(Collected data)
• • • • • • •
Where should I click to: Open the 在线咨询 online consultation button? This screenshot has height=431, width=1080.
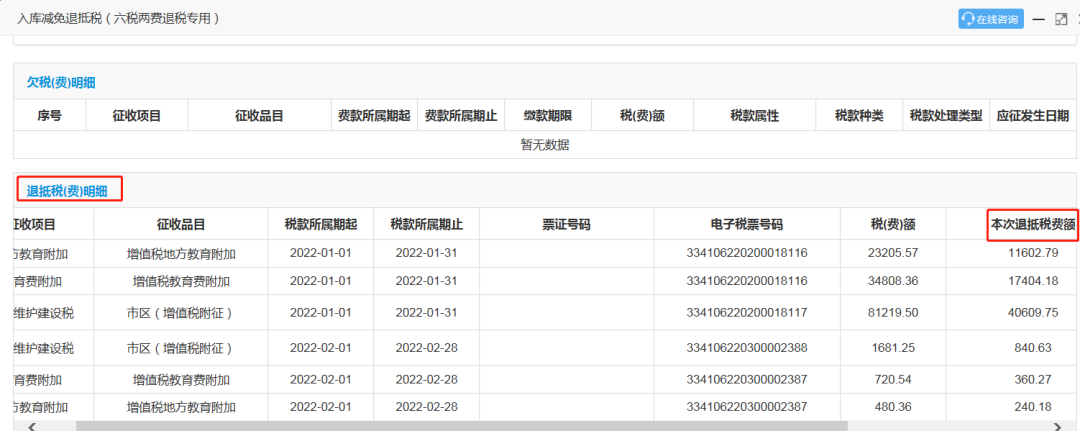(990, 19)
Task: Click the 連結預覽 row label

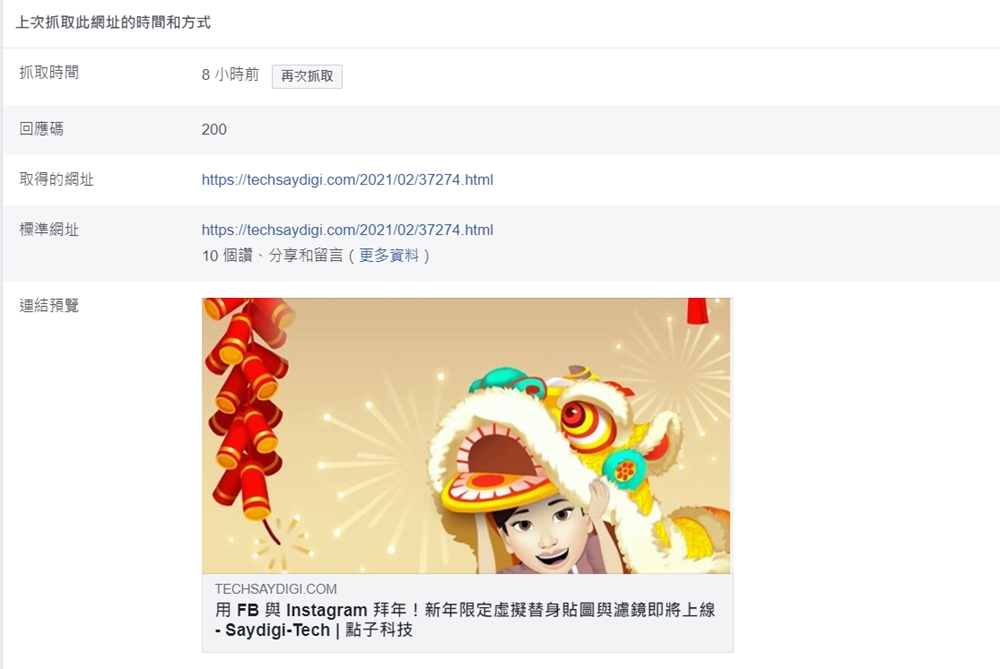Action: (49, 306)
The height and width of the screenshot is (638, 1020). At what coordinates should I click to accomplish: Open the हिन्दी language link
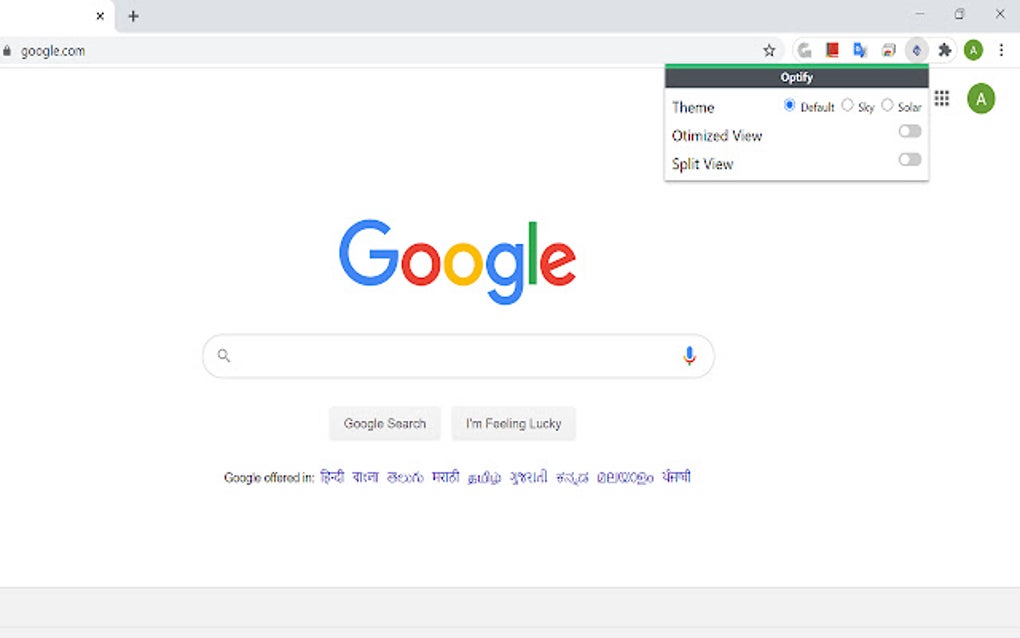point(331,477)
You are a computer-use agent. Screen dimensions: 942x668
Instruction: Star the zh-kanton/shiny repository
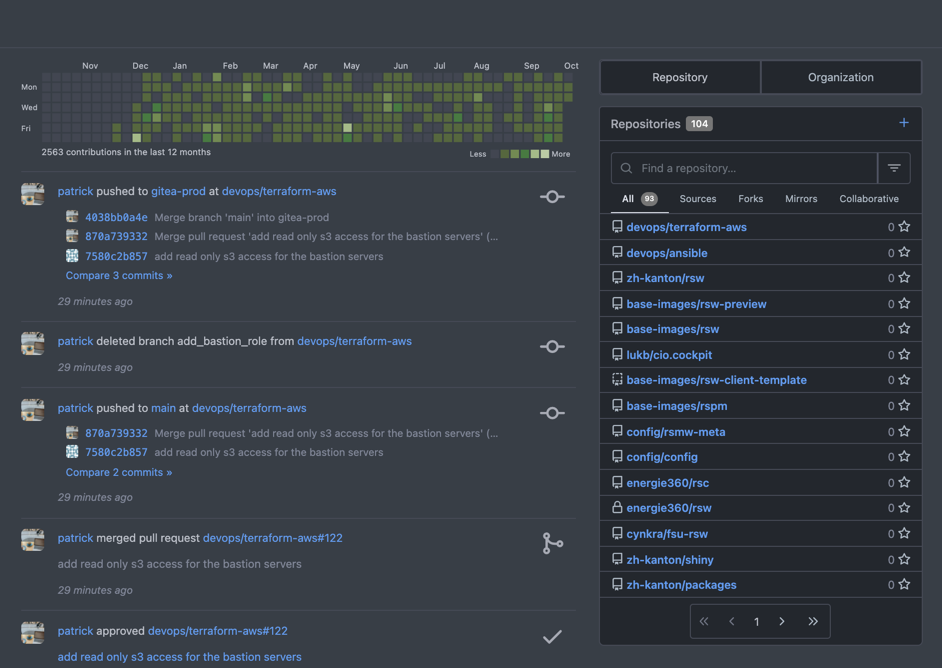pyautogui.click(x=904, y=560)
• • • • • • •
Task statement: Would you write out every record word for word, leaving no picture in?

Result below:
Where should I click to: Open the 在线咨询 online consultation button? This screenshot has height=431, width=1080.
(990, 19)
Task: Click the 連結預覽 row label

Action: (49, 306)
The height and width of the screenshot is (638, 1020). At what coordinates should I click to accomplish: Open the हिन्दी language link
point(331,477)
You are a computer-use agent. Screen dimensions: 942x668
Instruction: Star the zh-kanton/shiny repository
pyautogui.click(x=904, y=560)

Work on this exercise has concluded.